Who’s Killing The Journalists Of Honduras?
May 9, 2011 By Andrew OReilly
The small town of San Marco, near Honduras’ western border with El Salvador and Guatemala, has no distinguishing factors that set it apart from the other tiny villages and hamlets that dot the rural region of Ocotepeque. Its dusty streets and pretty white church give off an air of sleepy, country tranquility. But to journalist José Alemán, in late March of 2010, the town’s streets were anything but idyllic as he tried to evade gunmen sent to kill him.
It was Friday March 26, 2010, around six a.m., when Alemán left the room he had rented in the town. While riding his bike, a blue automobile appeared and attempted to cut him off. Alemán skirted his way by the truck and dodged uneasily down another street, only to have the automobile reappear and edge closer to him. Spinning his bike around, Alemán fled from the scene to the relative safety of the main park in San Marco Ocotepeque where he was to meet a friend for breakfast.
Throwing his bike in the bed of his friend’s truck, the two headed out for breakfast. While at a nearby gas station another of Alemán’s friends showed up with some news.
“They’re looking for you,” said the friend.
“Who?” asked Alemán.
“Some men, they’re looking for you to kill you.”
Still shocked by the news, only minutes later Alemán received a call from a neighbor informing her that the men in the blue vehicle had stopped by his room, looking for him and saying that they were going to catch “this dog.”
“I never believed that this was true because I’ve lived here for 10 years and have never had a problem,” Alemán told The Latin America News Dispatch. Fearing for his life, Alemán headed to the local police station, but after hours of waiting without any news, he left for the relative safety of a hotel room nearby.
The following day, against advisement from his friends, Alemán headed to work at the Radio América studios. Shortly after reporting on a shootout between police and a group of unidentified assailants, the station’s phone rang. Picking up, he heard a mocking voice say “keep talking, keep talking.”
That Sunday, while the devout Christian Alemán was out, gunmen entered his home, ransacked the place and peppered it with bullets. Hearing the news, Alemán quickly packed up and fled into hiding. “Thank God I’m a Christian and it wasn’t His will that I die in my room that day,” he added.
Alemán was fortunate to escape the attempt on his life, given that he works as a journalist in Honduras. Since 2008, ten journalists have been murdered in the country and many more wounded, including the March 2011 attack on radio station director Franklin Meléndez. Honduras, which was labeled by Reporter’s Without Borders as the most dangerous country in the world for journalists in 2010, has also seen the killing of 60 lawyers, 155 women, and 59 gays, lesbians or transgender people since 2008, giving the country the ominous title of holding the highest murder rate in the Western Hemisphere, according to The Miami Herald.
“Violence against media workers is increasing in Latin America,” said Tracy Wilkinson, Mexico City bureau chief of The Los Angeles Times. “Sometimes it’s politics, from the Right or the Left, but very often it’s the rise of well-armed, well-organized criminal gangs, whether drug traffickers or run-of-the-mill smugglers, who don’t want journalists snooping around their lucrative businesses.”
The murders began on the evening of March 3, 2010 when Joseph Ochoa, a journalist for the Canal 51 TV station, was killed in Tegucigalpa during an attack allegedly aimed at fellow journalist Karol Cabrera.
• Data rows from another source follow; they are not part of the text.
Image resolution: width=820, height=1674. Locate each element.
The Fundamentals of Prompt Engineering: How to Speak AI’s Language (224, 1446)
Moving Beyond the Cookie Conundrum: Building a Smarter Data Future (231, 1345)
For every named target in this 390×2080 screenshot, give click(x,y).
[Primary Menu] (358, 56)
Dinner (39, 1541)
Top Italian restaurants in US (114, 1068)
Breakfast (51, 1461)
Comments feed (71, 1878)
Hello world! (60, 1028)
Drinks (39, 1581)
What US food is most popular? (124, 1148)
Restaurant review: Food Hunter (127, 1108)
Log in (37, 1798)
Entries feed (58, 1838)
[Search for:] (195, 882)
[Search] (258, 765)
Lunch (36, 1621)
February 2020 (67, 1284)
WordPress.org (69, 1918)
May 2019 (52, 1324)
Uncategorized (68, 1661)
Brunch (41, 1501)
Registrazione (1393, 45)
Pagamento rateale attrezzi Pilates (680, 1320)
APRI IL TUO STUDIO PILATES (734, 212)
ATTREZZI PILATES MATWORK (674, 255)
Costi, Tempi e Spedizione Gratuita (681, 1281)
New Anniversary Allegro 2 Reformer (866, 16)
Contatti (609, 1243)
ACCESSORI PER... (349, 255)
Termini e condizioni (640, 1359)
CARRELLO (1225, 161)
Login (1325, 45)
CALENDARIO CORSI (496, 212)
On March 11, David Meza Montesinos, a radio journalist who reported receiving threats for a story on drug trafficking, was shot dead by gunmen in an ambush close to his home in the Atlantic coast city of La Ceiba. Three days later Nahúm Palacios, news editor of Televisora de-Aguán-Canal 5, was shot in his car in Tocoa, Honduras. Then on March 26, 2010 Bayardo Mairena and Manuel Juárez, both radio journalists, had their car shot up and then gunmen “finished them off with shots fired at close-range,” according to Reporters Without Borders.
The case of Franklin Meléndez highlights that these attacks on journalists are not isolated incidents and have carried over into 2011. Along with Meléndez’s confrontation, five journalists in March were attacked by police officers while covering protests in the country’s on-going teachers strike. “Honduras is a very dangerous country for journalists right now,” said Ricardo Trotti of the Inter American Press Association (IAPA).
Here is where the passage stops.